Realty Income
- Type: Public company
- Traded as: NYSE: O S&P 500 Index component
- Industry: Real estate investment trust
- Founded: 1969; 57 years ago
- Founder: William E. Clark, Jr. Evelyn J. Clark
- Headquarters: San Diego, California
- Key people: Michael D. McKee, Chairman Sumit Roy, CEO Jonathan Pong, CFO
- Products: Free-standing, single-tenant commercial properties
- Revenue: US$5.75 billion (2025)
- Net income: US$1.06 billion (2025)
- Total assets: US$72.8 billion (2025)
- Total equity: US$39.4 billion (2025)
- Number of employees: 418 (2023)
- Website: realtyincome.com

= Realty Income =

U.S. real estate investment trust

Realty Income Corporation is a real estate investment trust that invests in free-standing, single-tenant commercial properties in the United States, the United Kingdom, and six other countries in Europe. These properties are subject to NNN Leases. The company is organized in Maryland with its headquarters in San Diego, California.
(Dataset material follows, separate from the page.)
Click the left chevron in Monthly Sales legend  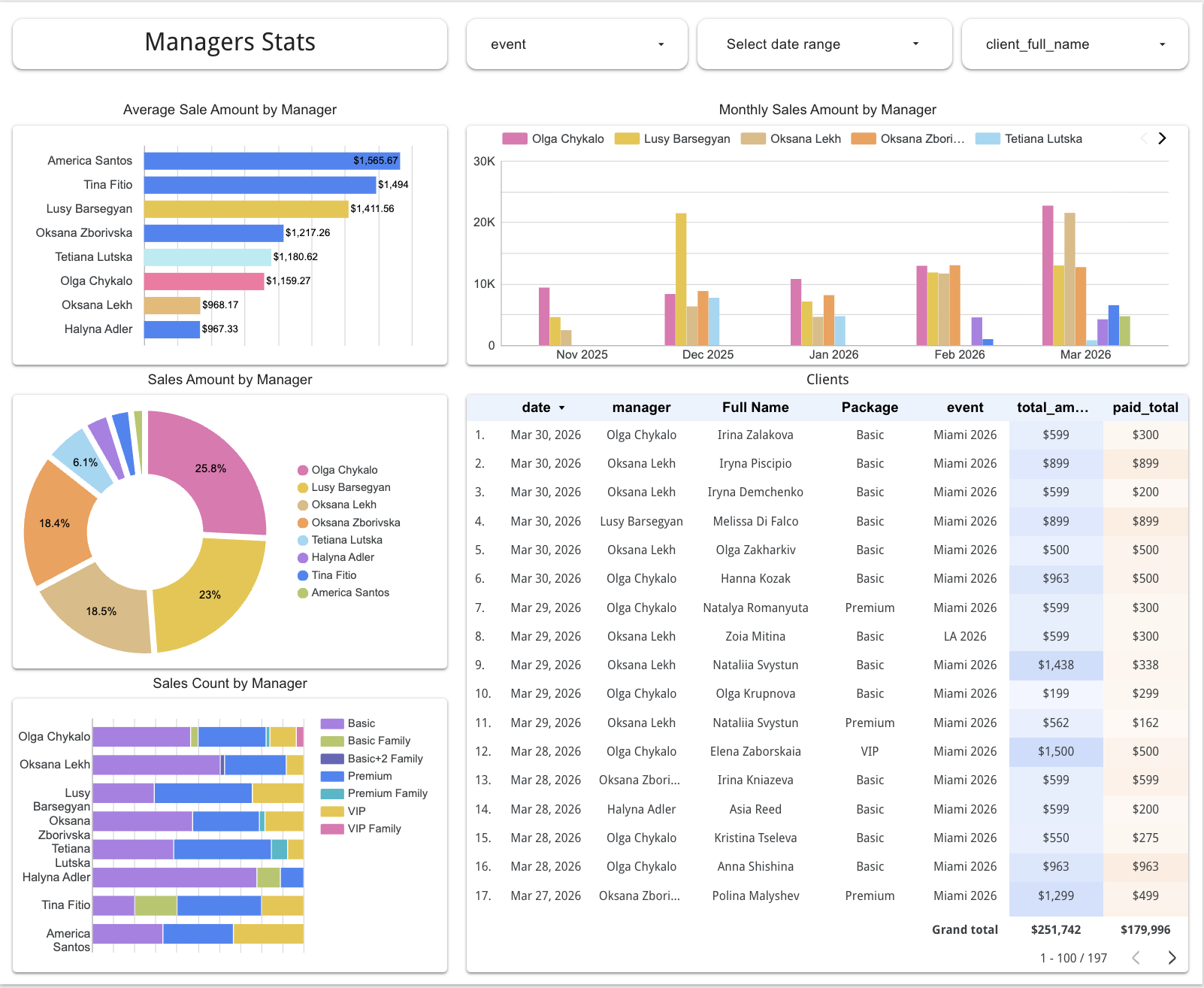pyautogui.click(x=1142, y=138)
The company is one of a few real estate investment trusts that pays dividends monthly, rather than quarterly, and has registered a trademark for the phrase "The Monthly Dividend Company".

==Investments==
As of June 30, 2024, the company owned 15,450 properties totaling approximately 335.3 million leasable square feet.
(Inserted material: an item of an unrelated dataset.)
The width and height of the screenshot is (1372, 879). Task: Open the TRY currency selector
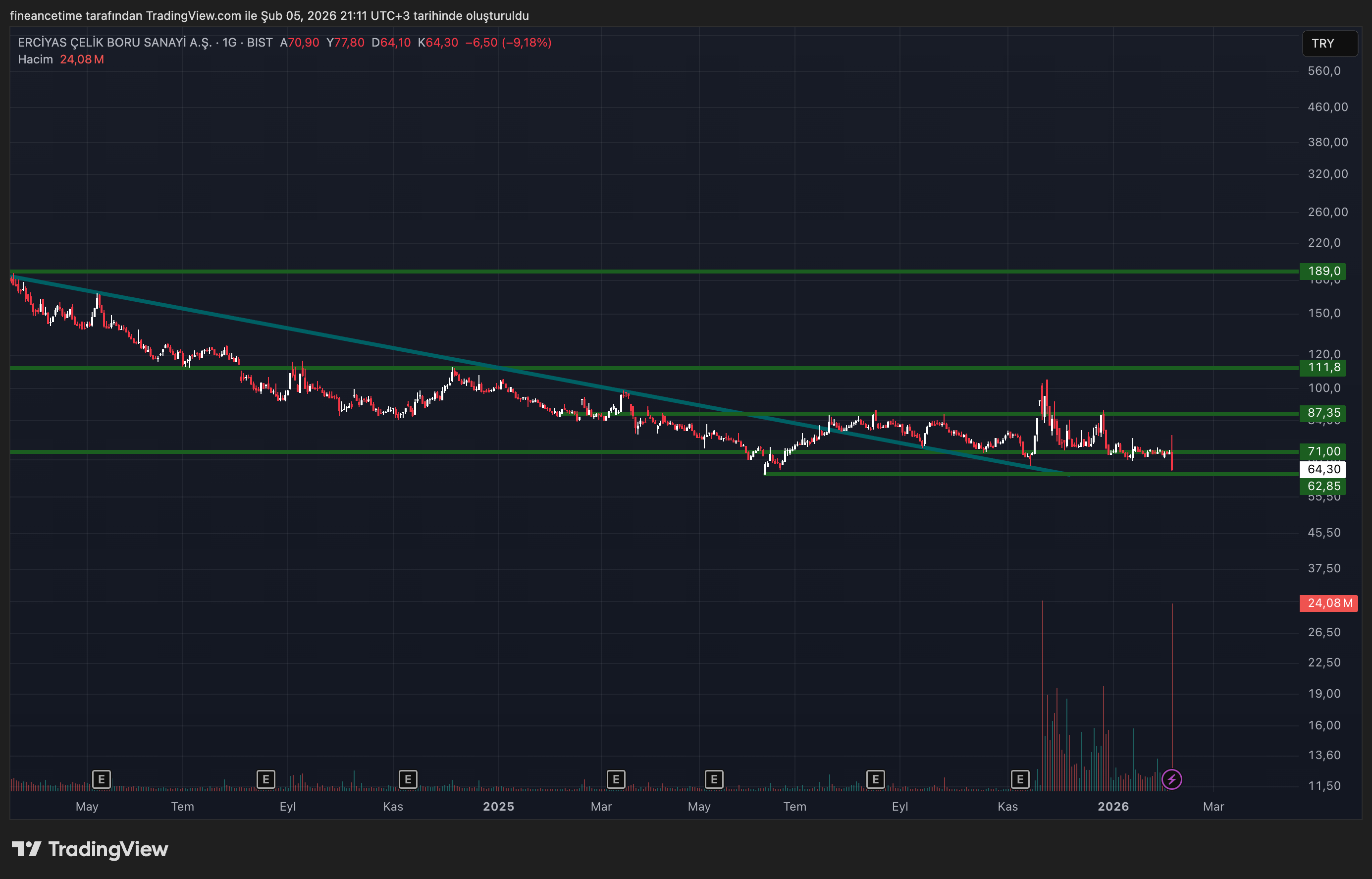click(1329, 44)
The company's largest tenants are as follows:

| Rank | Tenant | % of Total Portfolio Annualized Contractual Rent |
|---|---|---|
| 1 | Dollar General | 3.4% |
| 2 | Walgreens | 3.3% |
| 3 | Dollar Tree / Family Dollar | 3.1% |
| 4 | 7-Eleven | 2.6% |
| 5 | EG Group | 2.2% |
| 6 | Wynn Resorts | 2.1% |
| 7 | Life Time Fitness | 2.0% |
| 8 | FedEx | 2.0% |
| 9 | BJ's Wholesale Club | 1.6% |
| 10 | (B&Q) Kingfisher | 1.6% |

==History==
Realty Income Corporation was founded in 1969 by William E. Clark and Evelyn J. Clark. Its first acquisition was a Taco Bell restaurant in early 1970. The company used cash to purchase land needed for stores that required real estate to run, and then leased the property to the stores long term. In 1994, the company became a public company via an initial public offering. In 1997, William E. Clark, Jr., retired as CEO and was succeeded by Thomas A. Lewis. In 2013, John P. Case succeeded Mr. Lewis as CEO of the company.
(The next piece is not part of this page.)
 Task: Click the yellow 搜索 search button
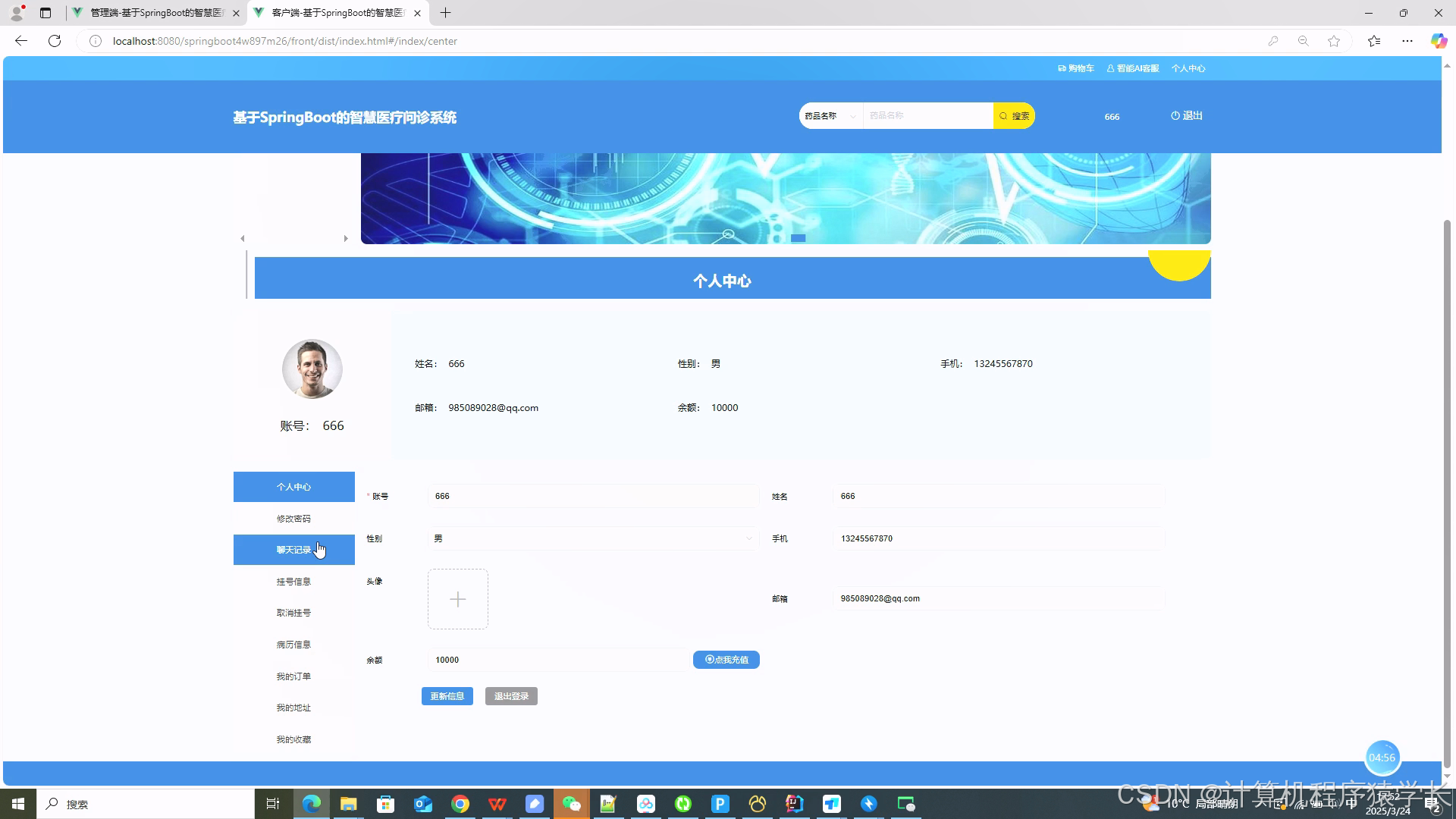pyautogui.click(x=1015, y=115)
In 2009, Clark retired as chairman. In 2013, the company acquired American Realty Capital Trust, founded by Nicholas Schorsch, in a $2.95 billion transaction. In 2015, the company was added to the S&P 500 and the S&P High Yield Dividend Aristocrats index. In 2018, Sumit Roy became the company's CEO. In 2019, the company completed a sale-leaseback transaction for 12 properties of the United Kingdom supermarket chain Sainsbury's. This was the company's first purchase of property outside the United States.

On November 1, 2021, the company acquired VEREIT. On December 1, 2022, the company completed a $1.7 billion sale-leaseback of Encore Boston Harbor. On August 2, 2023, the company announced a $950 million investment in Bellagio Las Vegas. On January 23, 2024, the company completed the $9.3 billion acquisition of Spirit Realty Capital.

In November 2025, it was announced the company had acquired The Lexicon shopping centre in Bracknell, UK for approximately £150m.